Milieux: Gerardo Torrado (Cruz Azul), Pablo Barrera (Cruz Azul), Jesús Molina (América), Jesús Zavala (Monterrey), Héctor Herrera (Pachuca), Ángel Reyna (Pachuca), Carlos Salcido (Tigres), Andrés Guardado (Valencia), Javier Aquino (Villarreal).

Attaquants: Raúl Jiménez (América), Aldo de Nigris (Monterrey), Oribe Peralta (Santos Laguna), Giovani dos Santos (Mallorque), Javier Hernández (Manchester United)[3]

Les vedettes annoncées du mondial russe, Carlos Fierro, Julio Gómez, Jorge « Chatón » Rodriguez ou Marco Fabían ne seront pas du voyage au Brésil. José Manuel de la Torre ne souhaite pas précipiter l’intégration de ses pépites, d’autant plus si cela devait se réaliser au détriment de la compétitivité des catégories de jeunes. Aux vues du projet mexicain, les tournois de Toulon et la Coupe du Monde des moins de 20 ans organisée en Turquie sont certainement des objectifs tout aussi importants que la Coupe des Confédérations.

Candidat à l’organisation de la Coupe du Monde 2026, le Mexique se positionne progressivement comme une place forte du football mondial. D’ici là, à n’en pas douter, Hugo Sanchez et Cuauhtémoc Blanco auront trouvé des successeurs dans les souvenirs des aficionados.

 


[1] La sélection mexicaine a atteint à deux reprises les quarts de finale en Coupe du Monde en 1070 et 1986, soit leur des deux éditions organisées à domicile. Depuis 1994, les mexicains ont subi 5 éliminations en huitièmes de finale.

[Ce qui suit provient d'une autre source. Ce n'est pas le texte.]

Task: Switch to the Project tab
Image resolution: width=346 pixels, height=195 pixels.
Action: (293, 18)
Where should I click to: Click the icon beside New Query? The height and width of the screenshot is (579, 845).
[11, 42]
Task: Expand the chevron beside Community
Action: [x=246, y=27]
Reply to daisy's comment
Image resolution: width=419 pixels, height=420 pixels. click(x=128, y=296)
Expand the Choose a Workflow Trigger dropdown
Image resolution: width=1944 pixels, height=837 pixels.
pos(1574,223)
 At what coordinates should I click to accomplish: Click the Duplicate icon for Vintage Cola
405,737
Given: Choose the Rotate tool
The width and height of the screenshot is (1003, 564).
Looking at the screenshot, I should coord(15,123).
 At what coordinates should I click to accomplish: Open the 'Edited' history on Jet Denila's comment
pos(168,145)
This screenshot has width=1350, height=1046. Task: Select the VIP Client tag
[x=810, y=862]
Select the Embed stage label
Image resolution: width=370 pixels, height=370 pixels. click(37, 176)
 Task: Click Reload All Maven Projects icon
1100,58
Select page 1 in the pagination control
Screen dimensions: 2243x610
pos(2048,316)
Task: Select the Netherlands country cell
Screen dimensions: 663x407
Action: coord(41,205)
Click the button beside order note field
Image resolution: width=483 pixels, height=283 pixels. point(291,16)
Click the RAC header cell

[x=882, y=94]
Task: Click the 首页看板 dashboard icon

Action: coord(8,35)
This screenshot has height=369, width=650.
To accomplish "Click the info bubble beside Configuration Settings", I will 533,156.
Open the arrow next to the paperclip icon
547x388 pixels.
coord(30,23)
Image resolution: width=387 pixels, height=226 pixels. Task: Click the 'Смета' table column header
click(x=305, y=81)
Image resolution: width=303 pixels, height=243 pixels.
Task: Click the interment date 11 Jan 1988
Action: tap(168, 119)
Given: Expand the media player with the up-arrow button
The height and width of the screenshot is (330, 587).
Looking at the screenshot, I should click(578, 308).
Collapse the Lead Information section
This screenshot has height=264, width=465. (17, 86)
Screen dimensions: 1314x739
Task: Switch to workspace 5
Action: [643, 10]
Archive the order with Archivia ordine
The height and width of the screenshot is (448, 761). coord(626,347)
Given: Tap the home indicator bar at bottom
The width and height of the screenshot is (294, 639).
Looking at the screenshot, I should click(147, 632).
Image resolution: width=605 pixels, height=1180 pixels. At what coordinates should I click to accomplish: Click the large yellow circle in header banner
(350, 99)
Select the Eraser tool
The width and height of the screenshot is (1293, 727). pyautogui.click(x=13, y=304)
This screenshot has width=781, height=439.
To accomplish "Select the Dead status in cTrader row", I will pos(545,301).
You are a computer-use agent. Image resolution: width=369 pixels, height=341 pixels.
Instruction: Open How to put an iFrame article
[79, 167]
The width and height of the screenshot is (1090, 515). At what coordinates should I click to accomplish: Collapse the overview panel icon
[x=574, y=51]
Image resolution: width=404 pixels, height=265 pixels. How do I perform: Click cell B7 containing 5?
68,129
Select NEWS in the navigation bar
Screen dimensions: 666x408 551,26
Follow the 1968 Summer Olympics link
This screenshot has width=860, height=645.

[2] Alors qu’il disputait la Gold Cup 2011 avec sa sélection, Guillermo Ochoa a été contrôlé positif au clenbutérol. Il ne fut pas le seul mexicain mis en cause, puisque ses partenaires Francisco Javier Rodriguez, Edgar Duenos, Antonio Naelson et Christian Bermudez furent également contrôlés positifs au même produit. S’ils furent éconduit de la sélection mexicaine, ce qui ‘empêcha pas à la sélection de remporter le titre, leur suspension fut levée après que l’agence mondiale anti-dopage a finalement abandonné les poursuites à leur encontre. Toutefois, cette période trouble a conduit certains clubs européens à renoncer à s’attacher les services du portier qui a cédé aux sirènes ajacciennes faute d’alternatives.

[3] En italique, les champions olympiques.